__What you have to do__: Tell how many lines of the data include the word "screenshot". Nothing but the number belongs in the answer.

__Extracted information__:
▼

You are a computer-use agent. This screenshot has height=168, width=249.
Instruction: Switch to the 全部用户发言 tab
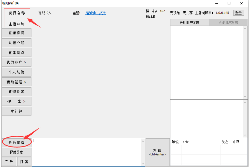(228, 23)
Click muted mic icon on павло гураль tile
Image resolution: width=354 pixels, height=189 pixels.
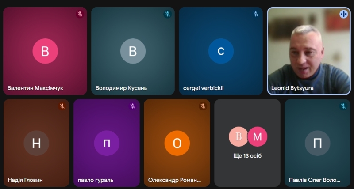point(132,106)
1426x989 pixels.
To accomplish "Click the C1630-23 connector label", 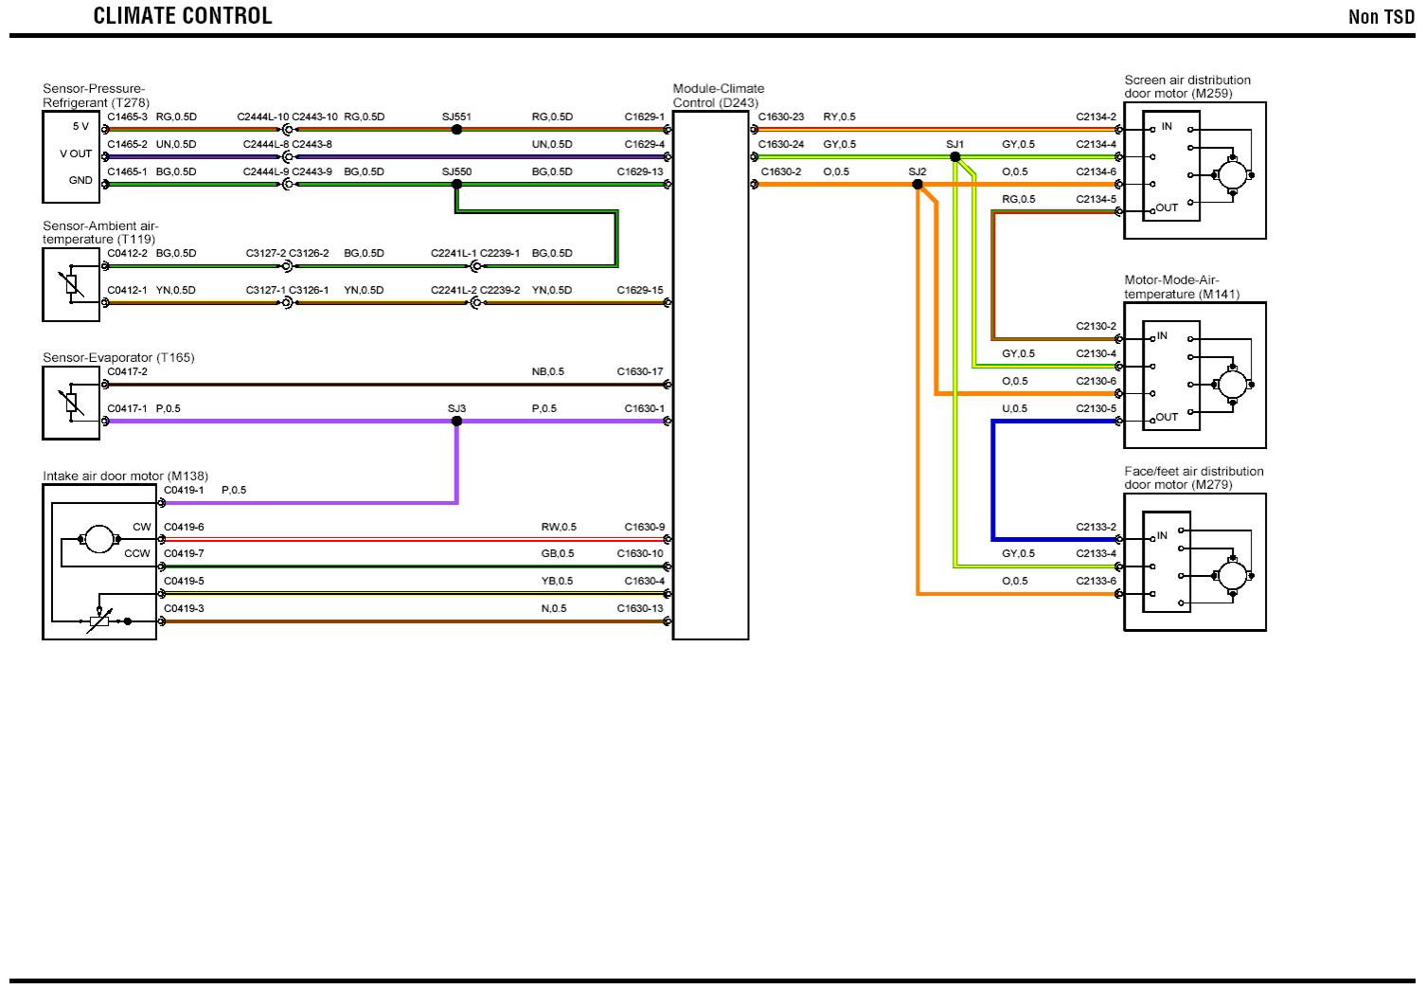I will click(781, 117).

▲
▼

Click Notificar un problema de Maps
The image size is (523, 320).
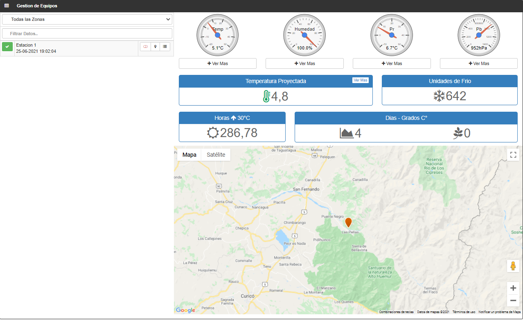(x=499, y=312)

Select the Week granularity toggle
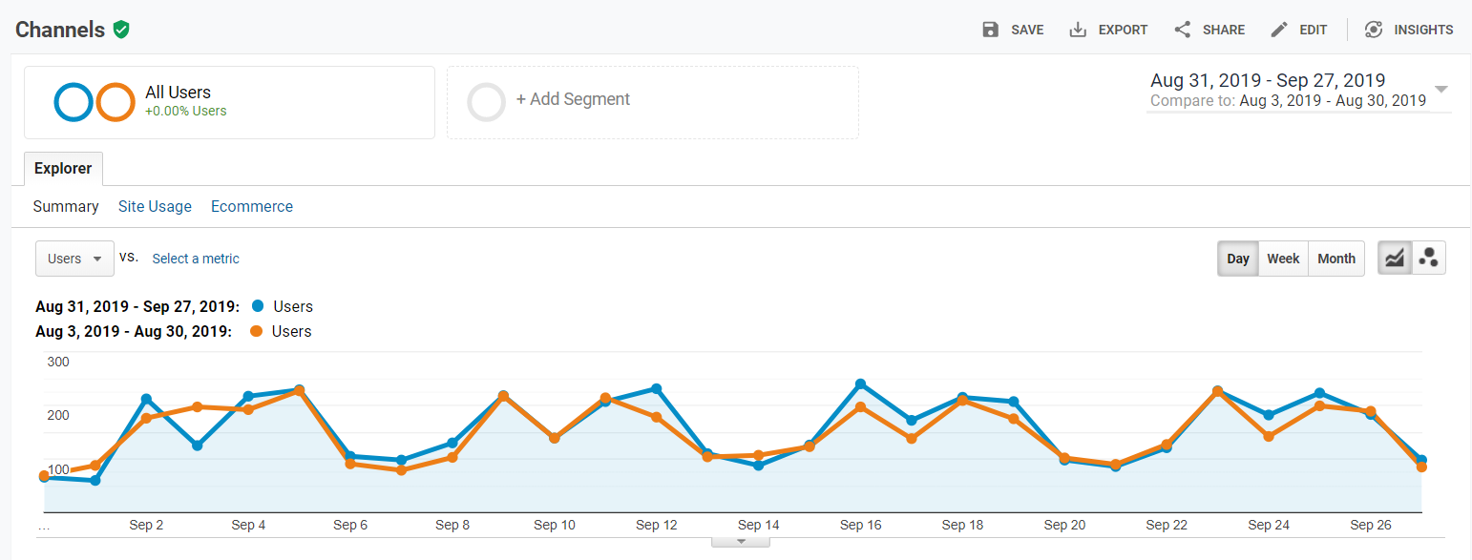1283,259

▲
▼

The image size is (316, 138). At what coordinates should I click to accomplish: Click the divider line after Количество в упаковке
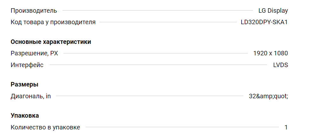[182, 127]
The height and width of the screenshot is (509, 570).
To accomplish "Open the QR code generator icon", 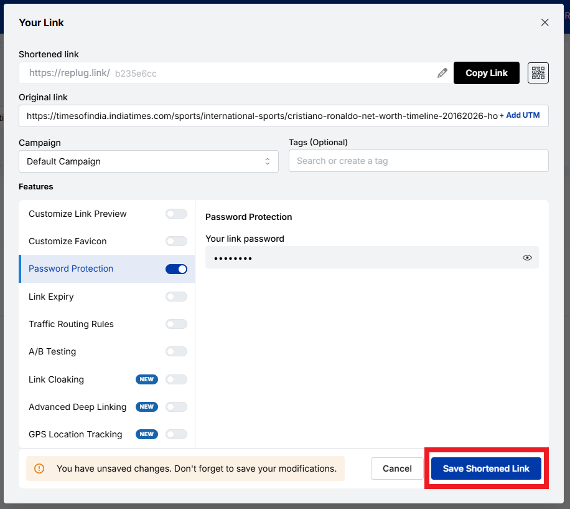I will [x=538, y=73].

▲

__Task response__: 2